Pourquoi, plaide-t-il, s'acharner à construire de nouveaux hébergements à tout-va plutôt que de s'appuyer sur l'écosystème d'organismes en place pour doper l'offre en soins à domicile?

Il souhaite en ce sens que Québec réinjecte la somme qui était prévue pour construire le projet de maison des aînés aux Îles dans ce type de soins.

Pour l'instant, cependant, c'est une fin de non-recevoir. Par courriel, Santé Québec exclut cette possibilité, assurant que ce budget ne peut être utilisé que pour l'exploitation.

Visiblement, ce n’est pas une priorité pour le gouvernement, regrette l'élu péquiste.

«Pour nous, [les soins à domicile], ce n’est pas une dépense, c’est un investissement.
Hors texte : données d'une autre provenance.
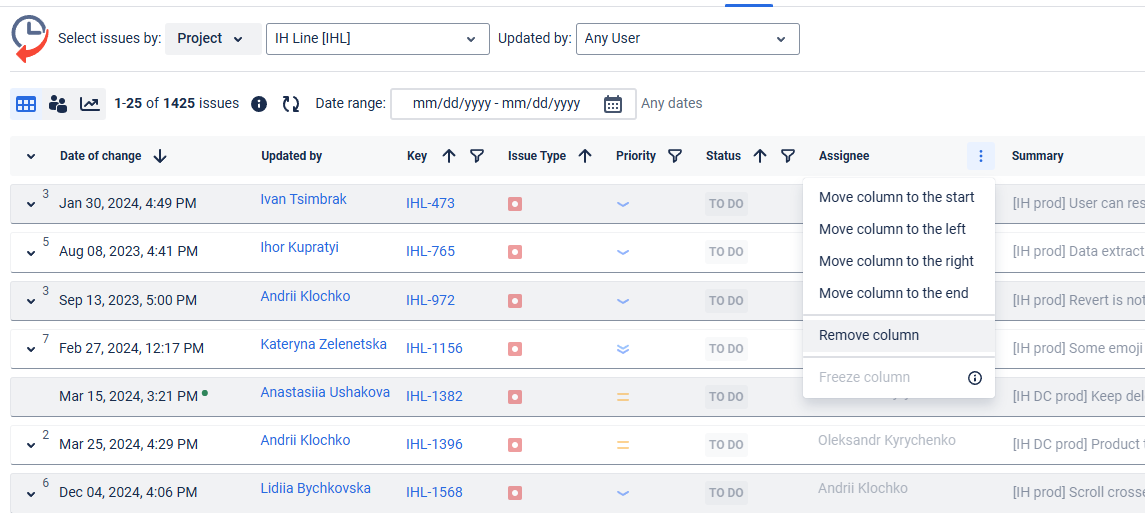This screenshot has height=513, width=1145.
Task: Click the refresh issues icon
Action: click(x=291, y=104)
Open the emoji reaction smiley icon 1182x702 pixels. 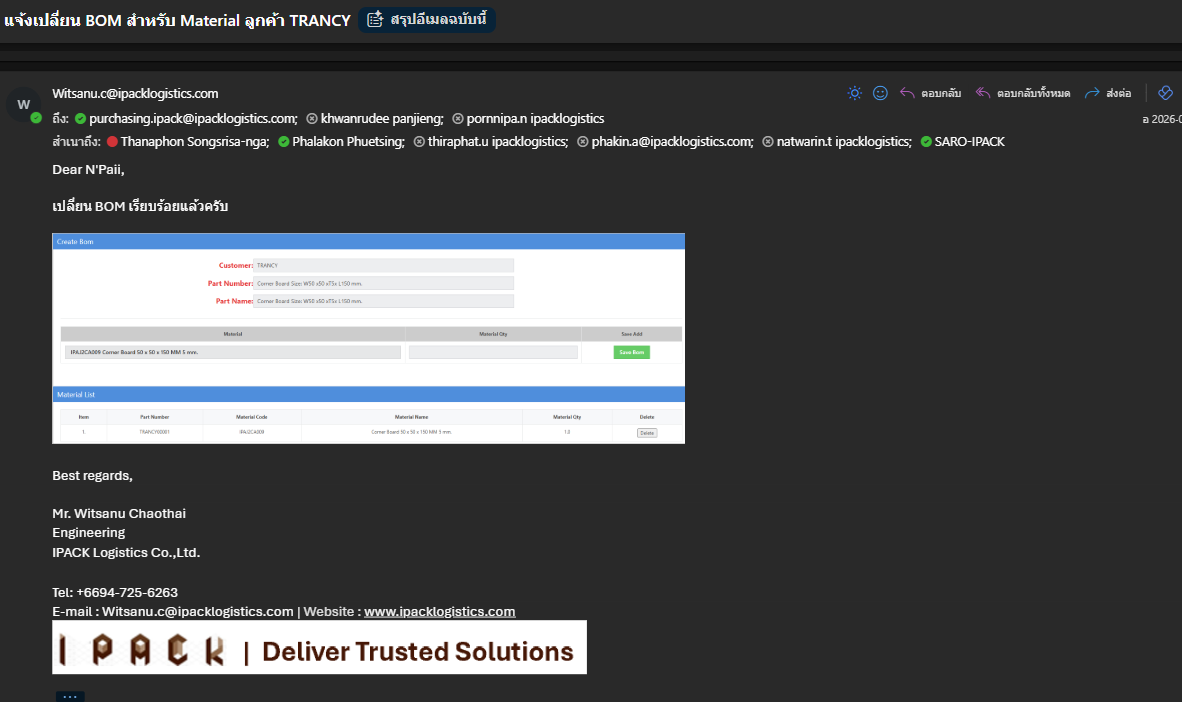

Si on développe des pratiques novatrices, c’est pour qu’elles soient transposables à toutes les communautés du Québec. C’est une approche locale, du bas vers le haut.»

Est-ce que des duos comme celui d'Elizabeth et Bernice, qui s'apprêtent à enfourner leur tarte aux pommes, pourraient bientôt se multiplier sur la Côte-Nord ou en Abitibi? Ça devrait être possible partout au Québec! Il y a beaucoup de gens qui aimeraient faire ça… Ce n'est pas donné à tout le monde de pouvoir juste prendre du temps pour la famille, clame la trentenaire.

Par courriel, sans s'avancer davantage, Santé Québec reconnaît la réussite du modèle et dit travailler à documenter les bonnes pratiques à travers le réseau de la santé et à favoriser leur implantation dans d’autres milieux.

Si Bernice perd en autonomie dans les prochaines années, Elizabeth augmentera avec plaisir le nombre d'heures de travail auprès d'elle.

Son aïeule pourrait en profiter pour lui apprendre l'art du napperon qui, pour l'instant, reste bien mystérieux pour sa petite-fille. Elle n'a pas le temps!, pouffe la nonagénaire, gentiment moqueuse.

Un jour, peut-être, Bernice ne sera plus assez autonome pour que l'aide d'Elizabeth soit suffisante, mais ce jour semble encore bien loin, à regarder les deux femmes, qui, une fois la tarte dégustée, préparent une virée à Trois-Rivières dans les prochains jours. As-tu hâte, mémé?